The 600ha Kawhia Harbour and is packed with pipi, oysters, mussels, cockles and mud snails ripe for collecting when the tide is out. The area is also known locally for its good fishing and floundering, while Kawhia’s beaches provide swimming spots and natural hot pools when the tide’s out.
The town is home to around 650 people, making it a tight-knit community with friendly locals. Visitors will find affordable accommodation options and delicious meals available (often comprising of fresh fish and local produce) from cute cafes which are perfect to while away the time in, or friendly takeaway spots.
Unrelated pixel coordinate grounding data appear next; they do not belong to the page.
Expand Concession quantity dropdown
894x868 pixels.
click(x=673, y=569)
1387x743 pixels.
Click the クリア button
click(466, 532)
Kāwhia also boasts the local museum which provides a look at the area’s iconic history.
Kāwhia is steeped in Maori history, particularly that of the local Tainui tribe. In 1350AD, the ancestral Tainui waka (canoe) arrived in Kawhia harbour. The tribespeople settled around the area, surviving on the abundant natural food sources in the area, which to this day are a celebrated part of Kāwhia.
The ancestral waka is buried at the Maketu marae and every year many Tainui people visit the township to pay their respects as they consider this corner of Waikato, New Zealand their spiritual home.
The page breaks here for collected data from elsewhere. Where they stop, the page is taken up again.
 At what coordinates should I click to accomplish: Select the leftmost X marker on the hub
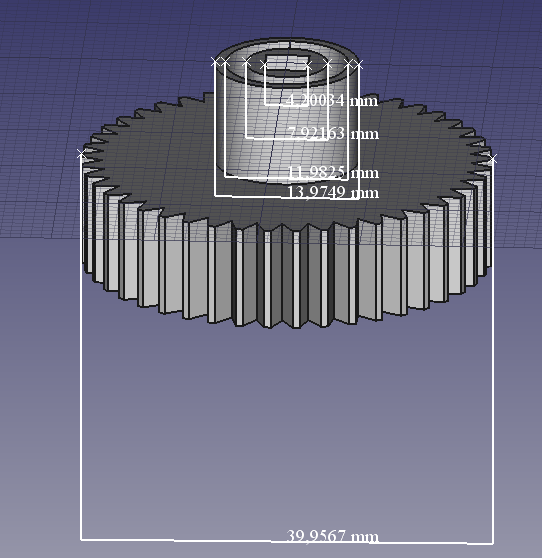click(215, 62)
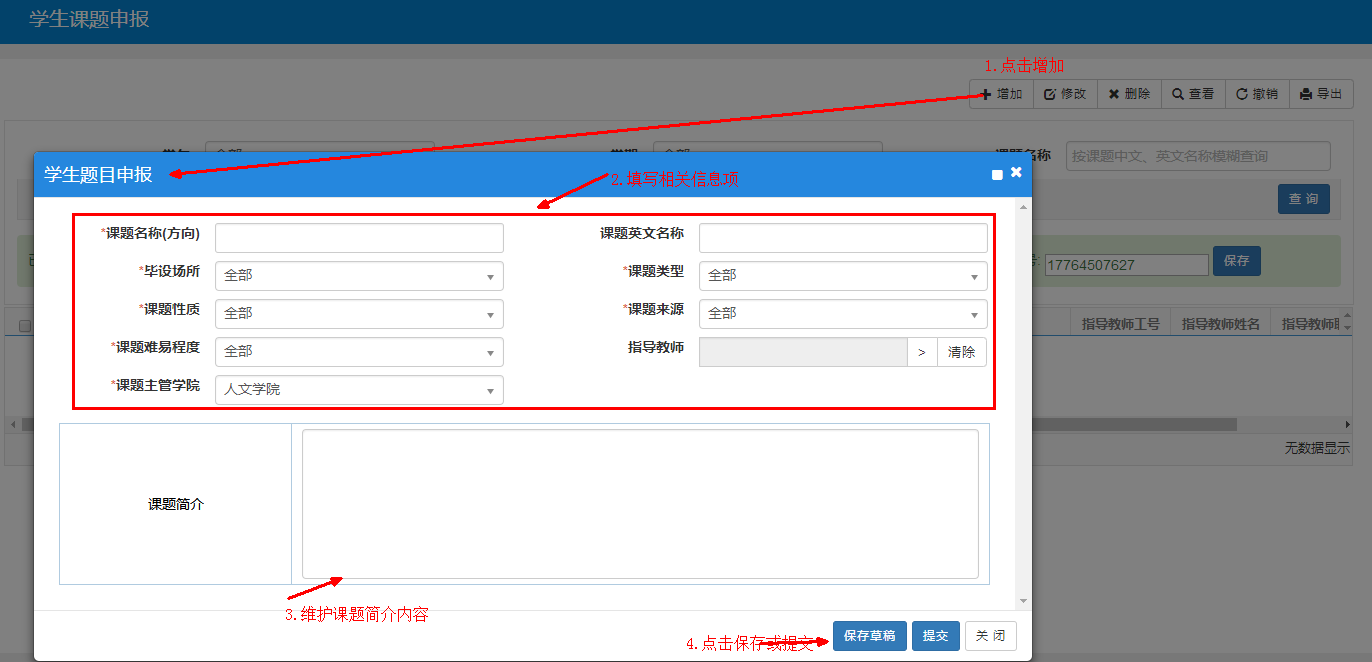Close the 学生题目申报 dialog with X

click(x=1016, y=172)

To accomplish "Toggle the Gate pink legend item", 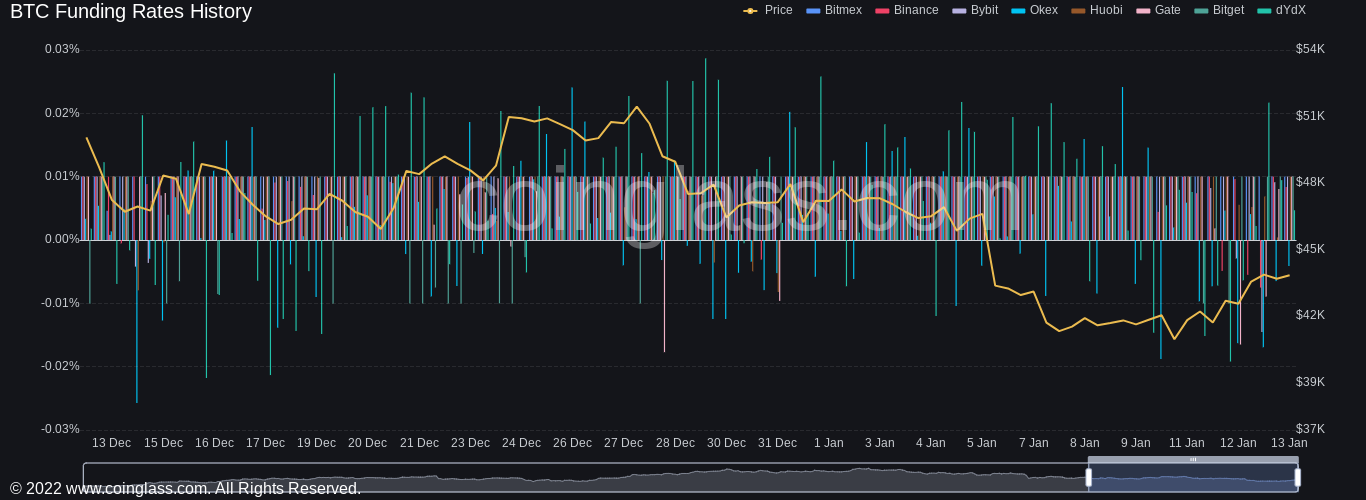I will [x=1143, y=11].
A few minutes' walk north is also the sacred Tangi te Korowhiti, where a grove of pohutukawa trees pinpoints the waka’s landing point.
Kawhia Hot Water Beach
Kawhia’s Ocean Beach is the best place to be when the tide is low; dig a hole in the black sand and soak in the hot water that bubbles to the surface. Te Puia Springs as they are known locally are one of the best North Island attractions, yet they remain a true hidden gem. They can be accessed via Karewa beach, tucked into the south side of Kāwhia, or by a short climb through the sand hills from the car park at the end of the forestry road.